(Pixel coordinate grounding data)
------
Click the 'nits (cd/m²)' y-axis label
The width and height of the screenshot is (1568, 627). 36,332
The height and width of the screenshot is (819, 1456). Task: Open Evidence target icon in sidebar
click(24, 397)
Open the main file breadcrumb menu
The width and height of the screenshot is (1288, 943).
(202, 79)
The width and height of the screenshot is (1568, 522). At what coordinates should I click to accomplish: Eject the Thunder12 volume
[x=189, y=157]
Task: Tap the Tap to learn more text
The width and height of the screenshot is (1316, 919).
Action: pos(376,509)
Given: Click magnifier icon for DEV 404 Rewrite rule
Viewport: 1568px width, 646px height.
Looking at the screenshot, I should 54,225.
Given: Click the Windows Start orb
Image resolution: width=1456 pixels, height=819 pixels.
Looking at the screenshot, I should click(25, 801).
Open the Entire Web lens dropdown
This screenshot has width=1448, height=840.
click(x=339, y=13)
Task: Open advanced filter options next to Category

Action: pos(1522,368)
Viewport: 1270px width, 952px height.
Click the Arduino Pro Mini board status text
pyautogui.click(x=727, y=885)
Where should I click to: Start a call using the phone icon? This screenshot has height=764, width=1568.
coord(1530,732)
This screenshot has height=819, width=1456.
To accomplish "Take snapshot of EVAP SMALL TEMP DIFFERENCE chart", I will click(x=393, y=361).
------
* [Assigned task]
Once you have read the entries, write them all out again exactly.

* [Result for this task]
Click the 'nits (cd/m²)' y-axis label
The width and height of the screenshot is (1568, 627). 36,332
The height and width of the screenshot is (819, 1456). Task: Open Evidence target icon in sidebar
click(24, 397)
Open the main file breadcrumb menu
The width and height of the screenshot is (1288, 943).
(202, 79)
The width and height of the screenshot is (1568, 522). At what coordinates should I click to accomplish: Eject the Thunder12 volume
[x=189, y=157]
Task: Tap the Tap to learn more text
The width and height of the screenshot is (1316, 919).
Action: pos(376,509)
Given: Click magnifier icon for DEV 404 Rewrite rule
Viewport: 1568px width, 646px height.
Looking at the screenshot, I should 54,225.
Given: Click the Windows Start orb
Image resolution: width=1456 pixels, height=819 pixels.
Looking at the screenshot, I should click(25, 801).
Open the Entire Web lens dropdown
This screenshot has width=1448, height=840.
click(x=339, y=13)
Task: Open advanced filter options next to Category

Action: pos(1522,368)
Viewport: 1270px width, 952px height.
Click the Arduino Pro Mini board status text
pyautogui.click(x=727, y=885)
Where should I click to: Start a call using the phone icon? This screenshot has height=764, width=1568.
coord(1530,732)
This screenshot has height=819, width=1456.
To accomplish "Take snapshot of EVAP SMALL TEMP DIFFERENCE chart", I will click(x=393, y=361).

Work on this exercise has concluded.